Task requirements:
Restate all the data word for word, leaving nothing out.

[Records from a data source]
'''
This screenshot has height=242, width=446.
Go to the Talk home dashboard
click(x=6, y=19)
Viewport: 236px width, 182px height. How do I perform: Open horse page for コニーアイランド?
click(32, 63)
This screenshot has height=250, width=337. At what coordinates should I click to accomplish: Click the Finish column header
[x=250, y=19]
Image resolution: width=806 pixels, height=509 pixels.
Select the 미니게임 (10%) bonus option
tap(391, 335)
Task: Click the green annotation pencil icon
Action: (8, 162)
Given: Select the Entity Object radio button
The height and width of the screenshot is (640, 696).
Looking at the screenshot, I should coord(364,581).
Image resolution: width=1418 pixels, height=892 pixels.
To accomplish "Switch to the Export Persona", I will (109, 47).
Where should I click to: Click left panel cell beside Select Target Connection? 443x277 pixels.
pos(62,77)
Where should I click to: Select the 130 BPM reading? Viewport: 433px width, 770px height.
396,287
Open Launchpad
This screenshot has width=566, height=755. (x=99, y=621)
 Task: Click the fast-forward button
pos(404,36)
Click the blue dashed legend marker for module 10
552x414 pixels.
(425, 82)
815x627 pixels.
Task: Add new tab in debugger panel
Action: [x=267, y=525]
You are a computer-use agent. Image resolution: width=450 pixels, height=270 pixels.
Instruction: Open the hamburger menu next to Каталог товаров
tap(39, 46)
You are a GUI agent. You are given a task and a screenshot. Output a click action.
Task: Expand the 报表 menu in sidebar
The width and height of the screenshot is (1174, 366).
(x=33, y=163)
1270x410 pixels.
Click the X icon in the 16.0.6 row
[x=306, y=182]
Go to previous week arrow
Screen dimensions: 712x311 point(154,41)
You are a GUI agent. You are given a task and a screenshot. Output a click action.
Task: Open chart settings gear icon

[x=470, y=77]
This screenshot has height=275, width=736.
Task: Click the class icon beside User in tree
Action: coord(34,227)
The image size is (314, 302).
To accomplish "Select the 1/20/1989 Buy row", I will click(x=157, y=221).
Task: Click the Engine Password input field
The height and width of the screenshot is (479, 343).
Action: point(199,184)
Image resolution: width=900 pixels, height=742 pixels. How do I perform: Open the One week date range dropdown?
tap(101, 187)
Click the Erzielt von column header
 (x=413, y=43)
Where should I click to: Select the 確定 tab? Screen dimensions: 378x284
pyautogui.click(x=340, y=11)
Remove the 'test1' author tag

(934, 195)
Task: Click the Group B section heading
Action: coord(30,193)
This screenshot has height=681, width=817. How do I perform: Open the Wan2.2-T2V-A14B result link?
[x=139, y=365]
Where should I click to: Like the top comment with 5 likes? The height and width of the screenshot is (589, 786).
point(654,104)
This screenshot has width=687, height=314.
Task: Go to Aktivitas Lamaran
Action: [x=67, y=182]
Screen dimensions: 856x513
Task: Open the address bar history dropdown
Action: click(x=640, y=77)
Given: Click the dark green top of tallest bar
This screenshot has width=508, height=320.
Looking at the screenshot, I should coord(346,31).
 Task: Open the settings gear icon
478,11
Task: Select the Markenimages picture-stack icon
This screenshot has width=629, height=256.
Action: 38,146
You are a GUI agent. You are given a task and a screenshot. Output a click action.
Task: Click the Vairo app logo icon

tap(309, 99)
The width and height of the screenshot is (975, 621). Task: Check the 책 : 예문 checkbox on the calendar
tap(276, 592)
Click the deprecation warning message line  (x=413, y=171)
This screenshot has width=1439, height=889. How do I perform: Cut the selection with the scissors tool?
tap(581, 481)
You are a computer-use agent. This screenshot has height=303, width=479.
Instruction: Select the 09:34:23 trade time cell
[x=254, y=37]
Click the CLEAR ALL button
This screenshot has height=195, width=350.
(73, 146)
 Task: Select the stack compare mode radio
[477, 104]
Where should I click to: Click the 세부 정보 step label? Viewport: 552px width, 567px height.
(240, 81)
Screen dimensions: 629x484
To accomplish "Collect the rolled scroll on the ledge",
'''
Task response:
This screenshot has height=242, width=446.
Go to the Talk home dashboard
click(x=6, y=19)
Viewport: 236px width, 182px height. How do I perform: Open horse page for コニーアイランド?
click(32, 63)
This screenshot has height=250, width=337. At what coordinates should I click to accomplish: Click the Finish column header
[x=250, y=19]
Image resolution: width=806 pixels, height=509 pixels.
Select the 미니게임 (10%) bonus option
tap(391, 335)
Task: Click the green annotation pencil icon
Action: (8, 162)
Given: Select the Entity Object radio button
The height and width of the screenshot is (640, 696).
Looking at the screenshot, I should coord(364,581).
Image resolution: width=1418 pixels, height=892 pixels.
To accomplish "Switch to the Export Persona", I will (109, 47).
Where should I click to: Click left panel cell beside Select Target Connection? 443x277 pixels.
pos(62,77)
Where should I click to: Select the 130 BPM reading? Viewport: 433px width, 770px height.
396,287
Open Launchpad
This screenshot has width=566, height=755. (x=99, y=621)
 Task: Click the fast-forward button
pos(404,36)
Click the blue dashed legend marker for module 10
552x414 pixels.
(425, 82)
815x627 pixels.
Task: Add new tab in debugger panel
Action: [x=267, y=525]
You are a computer-use agent. Image resolution: width=450 pixels, height=270 pixels.
Instruction: Open the hamburger menu next to Каталог товаров
tap(39, 46)
You are a GUI agent. You are given a task and a screenshot. Output a click action.
Task: Expand the 报表 menu in sidebar
The width and height of the screenshot is (1174, 366).
(x=33, y=163)
1270x410 pixels.
Click the X icon in the 16.0.6 row
[x=306, y=182]
Go to previous week arrow
Screen dimensions: 712x311 point(154,41)
You are a GUI agent. You are given a task and a screenshot. Output a click action.
Task: Open chart settings gear icon

[x=470, y=77]
This screenshot has height=275, width=736.
Task: Click the class icon beside User in tree
Action: coord(34,227)
The image size is (314, 302).
To accomplish "Select the 1/20/1989 Buy row", I will click(x=157, y=221).
Task: Click the Engine Password input field
The height and width of the screenshot is (479, 343).
Action: point(199,184)
Image resolution: width=900 pixels, height=742 pixels. How do I perform: Open the One week date range dropdown?
tap(101, 187)
Click the Erzielt von column header
 (x=413, y=43)
Where should I click to: Select the 確定 tab? Screen dimensions: 378x284
pyautogui.click(x=340, y=11)
Remove the 'test1' author tag

(934, 195)
Task: Click the Group B section heading
Action: coord(30,193)
This screenshot has height=681, width=817. How do I perform: Open the Wan2.2-T2V-A14B result link?
[x=139, y=365]
Where should I click to: Like the top comment with 5 likes? The height and width of the screenshot is (589, 786).
point(654,104)
This screenshot has width=687, height=314.
Task: Go to Aktivitas Lamaran
Action: [x=67, y=182]
Screen dimensions: 856x513
Task: Open the address bar history dropdown
Action: click(x=640, y=77)
Given: Click the dark green top of tallest bar
This screenshot has width=508, height=320.
Looking at the screenshot, I should coord(346,31).
 Task: Open the settings gear icon
478,11
Task: Select the Markenimages picture-stack icon
This screenshot has width=629, height=256.
Action: 38,146
You are a GUI agent. You are given a task and a screenshot. Output a click action.
Task: Click the Vairo app logo icon

tap(309, 99)
The width and height of the screenshot is (975, 621). Task: Check the 책 : 예문 checkbox on the calendar
tap(276, 592)
Click the deprecation warning message line  (x=413, y=171)
This screenshot has width=1439, height=889. How do I perform: Cut the selection with the scissors tool?
tap(581, 481)
You are a computer-use agent. This screenshot has height=303, width=479.
Instruction: Select the 09:34:23 trade time cell
[x=254, y=37]
Click the CLEAR ALL button
This screenshot has height=195, width=350.
(73, 146)
 Task: Select the stack compare mode radio
[477, 104]
Where should I click to: Click the 세부 정보 step label? Viewport: 552px width, 567px height.
(240, 81)
Screen dimensions: 629x484
To accomplish "Collect the rolled scroll on the ledge",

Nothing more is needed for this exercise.